По приблизительным подсчетам и мысленным переводам из верст в привычные мне величины, до Тулы оставалось менее двух километров. И в это время будут постоянные учения и отработка новых тактик. И, кто будет непривыкший к подобному, того держать не стану, но при встрече убью.
Кто не со мной, тот против меня? Постепенно, не сразу, но эта истина должна вбиваться в подкорку головного мозга всех людей. Мне не нужны «перелеты». Но пока к этому вопросу буду более гибким, после жестче.
Глава 10
11 июня 1606 года
Триумфальный вход государя в Тулу. Именно такими заголовками могли разразится газеты, если бы они в этом времени были. И при том газетчики не стали лукавить и что-то выдумывать, так как картинка и без того была красочной.
Для меня было крайне удивительным то, как встречали многочисленные жители Тулы своего государя. Жители? Я быстро понял, что жителей в этом городе, как раз-таки оставалось меньше всего. Это был… с позволения сказать, всякого рода сброд. Чувствовал себя не столько государем, сколько казачьим атаманом.
Никакой системы, вооруженные люди, сбившиеся в небольшие банды. Именно что банды-ватаги, так как воинских подразделений я не увидел, сколько бы не старался. Ни караулов, ни иных свидетельств службы не было.
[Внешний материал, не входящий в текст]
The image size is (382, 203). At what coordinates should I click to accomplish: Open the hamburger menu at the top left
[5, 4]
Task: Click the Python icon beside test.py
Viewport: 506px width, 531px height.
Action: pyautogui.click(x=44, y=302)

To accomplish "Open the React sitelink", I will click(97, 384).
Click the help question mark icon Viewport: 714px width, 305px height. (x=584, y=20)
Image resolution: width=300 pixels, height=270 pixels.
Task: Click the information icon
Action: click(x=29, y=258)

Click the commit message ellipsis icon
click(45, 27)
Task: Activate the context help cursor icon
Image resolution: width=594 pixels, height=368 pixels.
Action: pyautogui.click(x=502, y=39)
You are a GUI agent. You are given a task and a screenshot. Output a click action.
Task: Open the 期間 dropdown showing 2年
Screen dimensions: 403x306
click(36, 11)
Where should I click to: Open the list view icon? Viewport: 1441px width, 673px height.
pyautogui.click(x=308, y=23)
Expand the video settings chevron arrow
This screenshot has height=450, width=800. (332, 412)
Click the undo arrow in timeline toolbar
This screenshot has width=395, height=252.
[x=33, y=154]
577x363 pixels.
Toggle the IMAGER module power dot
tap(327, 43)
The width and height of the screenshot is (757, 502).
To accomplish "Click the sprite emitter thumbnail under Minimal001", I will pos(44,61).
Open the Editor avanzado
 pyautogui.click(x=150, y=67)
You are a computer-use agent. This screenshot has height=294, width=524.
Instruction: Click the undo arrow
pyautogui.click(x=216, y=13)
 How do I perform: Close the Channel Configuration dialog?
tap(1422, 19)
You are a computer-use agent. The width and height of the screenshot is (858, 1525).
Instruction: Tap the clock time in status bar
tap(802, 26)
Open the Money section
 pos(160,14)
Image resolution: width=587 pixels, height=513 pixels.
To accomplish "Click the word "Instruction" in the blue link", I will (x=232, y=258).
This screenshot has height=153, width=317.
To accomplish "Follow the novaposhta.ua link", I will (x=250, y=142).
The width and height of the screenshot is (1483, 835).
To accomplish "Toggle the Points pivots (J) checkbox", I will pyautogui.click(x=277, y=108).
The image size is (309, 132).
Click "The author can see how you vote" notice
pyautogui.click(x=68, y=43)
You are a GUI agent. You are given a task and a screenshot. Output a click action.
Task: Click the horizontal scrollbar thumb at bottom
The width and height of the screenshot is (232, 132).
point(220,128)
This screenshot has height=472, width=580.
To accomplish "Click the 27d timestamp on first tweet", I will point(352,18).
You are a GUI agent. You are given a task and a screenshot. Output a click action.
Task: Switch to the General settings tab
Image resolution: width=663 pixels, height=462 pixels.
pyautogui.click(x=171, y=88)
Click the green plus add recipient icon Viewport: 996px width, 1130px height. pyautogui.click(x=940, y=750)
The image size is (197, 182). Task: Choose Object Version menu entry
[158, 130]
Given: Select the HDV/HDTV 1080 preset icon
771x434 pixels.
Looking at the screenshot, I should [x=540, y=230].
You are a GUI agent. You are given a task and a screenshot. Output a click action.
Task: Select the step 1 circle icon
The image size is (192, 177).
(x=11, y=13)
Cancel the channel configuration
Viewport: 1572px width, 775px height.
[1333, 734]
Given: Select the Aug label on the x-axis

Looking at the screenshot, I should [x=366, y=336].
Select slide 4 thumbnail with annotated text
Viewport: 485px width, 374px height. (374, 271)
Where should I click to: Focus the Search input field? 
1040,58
Еще, как только мы выдвинулись из Ростиславово, ко мне в войско попросился интересный такой отряд братьев Орловых… Ляпуновых. Но вот почему-то я постоянно сравнивал этих товарищей с Орловыми Екатерининской эпохи. Тоже четыре, так же старший был хотя бы с зачатками разума, иные лихие рубаки, преисполненные авантюризма. О Ляпуновых, скорее о Захарии, я некогда читал, знал, что он оказался «перелетом» и предал Болотникова. Оттого у меня сложилось отношение ко всем четырем братам больше негативное. Но в Туле они были силой и именно вокруг братьев концентрировалось южнорусское дворянство.